▶ _DOCUMENT PASSAGE_:

On an MBR (Master Boot Record) disk, the locations where the partition sizes are stored are only 4 bytes long. Since this is in hexadecimal, the largest value we can stuff in there is all F’s. So the max value would 4,294,967,295 in decimal.
FF FF FF FFh = 4294967295d
This maximum partition size is not in bytes, it is in number of sectors. Since currently sectors are limited to 512 bytes, the maximum size ends up being 2 TB.
4,294,967,295 sectors * 512 bytes/sectors = 2,199,023,255,040 bytes or 2TB.
Source: https://blogs.technet.microsoft.com/askcore/2010/02/18/understanding-the-2-tb-limit-in-windows-storage/
What this means is you can either partition your drive as two partitions, 2TB and 1TB (or 1.5TB and 1.5TB, whatever adds up to 3TB).
GPT support isn't a BIOS issue, it's an OS issue. If you have Windows 7 or newer you have GPT support. The trouble is Windows can't boot from a GPT partition unless you have an EFI firmware, so you are indeed unable to boot Windows as-is from a 3TB partition.

▶ _DATA_:
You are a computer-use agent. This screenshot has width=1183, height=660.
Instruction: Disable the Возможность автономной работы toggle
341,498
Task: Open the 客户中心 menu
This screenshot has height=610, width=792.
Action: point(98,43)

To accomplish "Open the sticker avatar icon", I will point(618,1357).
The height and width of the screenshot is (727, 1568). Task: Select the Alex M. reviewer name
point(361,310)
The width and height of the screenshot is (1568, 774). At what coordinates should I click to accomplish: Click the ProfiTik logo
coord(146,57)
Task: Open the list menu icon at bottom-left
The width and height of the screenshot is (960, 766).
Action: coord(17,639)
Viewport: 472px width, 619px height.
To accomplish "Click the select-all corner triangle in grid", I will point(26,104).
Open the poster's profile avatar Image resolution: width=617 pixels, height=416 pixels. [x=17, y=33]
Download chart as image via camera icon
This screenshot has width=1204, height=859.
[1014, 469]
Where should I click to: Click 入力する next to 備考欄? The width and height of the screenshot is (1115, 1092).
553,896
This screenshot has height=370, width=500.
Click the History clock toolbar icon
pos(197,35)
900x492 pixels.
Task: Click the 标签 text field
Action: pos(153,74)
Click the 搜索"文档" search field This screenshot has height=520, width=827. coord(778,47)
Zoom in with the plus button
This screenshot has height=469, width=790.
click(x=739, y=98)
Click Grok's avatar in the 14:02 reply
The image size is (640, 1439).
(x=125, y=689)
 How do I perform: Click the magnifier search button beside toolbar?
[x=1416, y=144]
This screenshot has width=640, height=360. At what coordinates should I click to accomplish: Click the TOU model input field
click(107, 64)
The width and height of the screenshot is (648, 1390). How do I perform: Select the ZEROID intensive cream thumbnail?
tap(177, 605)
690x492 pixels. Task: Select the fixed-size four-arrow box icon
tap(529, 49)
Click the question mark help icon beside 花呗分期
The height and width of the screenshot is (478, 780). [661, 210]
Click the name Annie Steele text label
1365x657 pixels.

▶ _SET OF TASKS_:
a. Reproduce the partition-limit text word for word, starting at "FF FF FF FFh" and ending at "bytes or 2TB.".
b. List every acronym for a computer technology, not counting units of size, that appears in the partition-limit text, in order of first appearance.
c. In the partition-limit text, how many bytes long are the locations where partition sizes are stored on an MBR disk?

▶ _ANSWERS IN ORDER_:
a.
FF FF FF FFh = 4294967295d
This maximum partition size is not in bytes, it is in number of sectors. Since currently sectors are limited to 512 bytes, the maximum size ends up being 2 TB.
4,294,967,295 sectors * 512 bytes/sectors = 2,199,023,255,040 bytes or 2TB.

b. MBR, GPT, BIOS, OS, EFI

c. They are only 4 bytes long.